Translated by Ziva Yavin, Ph.D.
Translation donated by Robert S. Sherins, M.D.,
Richard J. Sherins, M.D., and Beryle Solomon Buchman
Year | Number | % of Jews in General Population |
1838 | 72 (families) | |
1930 | 527 (persons) | 24.4% |
1910 | 785 | 17.1% |
1941 | 408 | |
1947 | 195 |
The burial society's notebook has been preserved since 1849. The congregation's institutes were a synagogue, a ritual bath and a cemetery.
In 1899 the population of Negresti was mostly Jewish, occupied in trading and handicraft.
In 1910, there were 88 traders, 11 tailors, 13 shoemakers, 6 tinsmiths and 84 with different professions.
A Zionist branch was also active in the village, Neve Zion (founded in 1902).
M. H. Schein was born in 1856 and became the head of the Zionist organization in Romania between the years 1908-1919. He passed away in 1932, in Galatz (Galati).
In 1907, the days of the farmer's rebellion, the uprising became violent and wild. On 7 and 8 of March the farmers broke into the village and destroyed and looted the Jewish houses. Several Jews, who tried to protect their homes, were beaten and one woman even died from her wounds. 173 families were left with nothing.

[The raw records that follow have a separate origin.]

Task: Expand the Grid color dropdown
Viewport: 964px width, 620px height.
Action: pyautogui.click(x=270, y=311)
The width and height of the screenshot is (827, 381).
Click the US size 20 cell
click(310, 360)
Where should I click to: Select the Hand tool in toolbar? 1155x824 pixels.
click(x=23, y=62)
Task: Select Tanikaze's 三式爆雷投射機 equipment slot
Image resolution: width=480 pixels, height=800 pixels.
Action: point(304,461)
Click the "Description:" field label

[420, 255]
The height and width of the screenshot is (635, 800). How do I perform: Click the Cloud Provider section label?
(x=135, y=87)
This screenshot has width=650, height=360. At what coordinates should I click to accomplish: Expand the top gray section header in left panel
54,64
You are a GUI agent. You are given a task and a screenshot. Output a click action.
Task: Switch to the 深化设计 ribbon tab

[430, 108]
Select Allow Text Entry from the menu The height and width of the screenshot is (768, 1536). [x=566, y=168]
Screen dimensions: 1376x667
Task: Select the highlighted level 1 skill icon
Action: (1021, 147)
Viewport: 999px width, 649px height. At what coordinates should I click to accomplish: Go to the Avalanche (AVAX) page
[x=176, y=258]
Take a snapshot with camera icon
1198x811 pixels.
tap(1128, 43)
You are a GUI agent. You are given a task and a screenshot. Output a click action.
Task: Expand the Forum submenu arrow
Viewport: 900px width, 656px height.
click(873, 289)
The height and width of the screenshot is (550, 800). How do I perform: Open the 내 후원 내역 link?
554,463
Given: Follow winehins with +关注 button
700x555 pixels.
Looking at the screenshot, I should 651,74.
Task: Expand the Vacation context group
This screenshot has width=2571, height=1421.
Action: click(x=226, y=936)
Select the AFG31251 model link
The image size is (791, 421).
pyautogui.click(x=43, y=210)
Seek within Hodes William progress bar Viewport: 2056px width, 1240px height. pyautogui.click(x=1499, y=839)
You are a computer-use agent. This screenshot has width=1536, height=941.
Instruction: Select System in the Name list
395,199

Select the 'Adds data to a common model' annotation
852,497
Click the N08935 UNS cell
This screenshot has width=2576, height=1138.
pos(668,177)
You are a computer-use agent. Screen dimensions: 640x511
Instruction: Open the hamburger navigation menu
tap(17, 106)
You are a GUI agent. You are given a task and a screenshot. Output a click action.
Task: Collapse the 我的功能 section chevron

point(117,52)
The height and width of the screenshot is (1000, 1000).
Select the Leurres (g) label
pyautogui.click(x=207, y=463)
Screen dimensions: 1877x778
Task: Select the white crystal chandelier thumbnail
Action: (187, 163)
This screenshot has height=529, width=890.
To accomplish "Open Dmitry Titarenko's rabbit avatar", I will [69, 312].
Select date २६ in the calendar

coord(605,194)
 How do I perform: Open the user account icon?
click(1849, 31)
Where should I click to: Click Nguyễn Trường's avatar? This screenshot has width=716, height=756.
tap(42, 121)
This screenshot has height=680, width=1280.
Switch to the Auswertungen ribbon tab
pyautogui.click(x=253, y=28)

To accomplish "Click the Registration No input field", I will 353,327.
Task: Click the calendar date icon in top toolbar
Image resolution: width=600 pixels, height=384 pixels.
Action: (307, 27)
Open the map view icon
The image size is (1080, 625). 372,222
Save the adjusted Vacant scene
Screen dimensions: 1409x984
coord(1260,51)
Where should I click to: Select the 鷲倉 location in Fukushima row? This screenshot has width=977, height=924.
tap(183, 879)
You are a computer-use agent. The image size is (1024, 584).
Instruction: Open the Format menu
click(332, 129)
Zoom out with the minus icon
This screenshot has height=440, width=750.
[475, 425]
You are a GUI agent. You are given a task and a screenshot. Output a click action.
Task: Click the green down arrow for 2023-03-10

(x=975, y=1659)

In 1914 the persecution was renewed. The person in charge of the sub-district instigated the farmers not to buy from the Jewish traders but he himself made sure that in the days of the fairs his order must be kept. The Jewish Organization in Bucharest turned to the interior ministry and a discussion was held in the Romanian Parliament about this persecution.
After the war about half of the previous citizens returned to Negresti.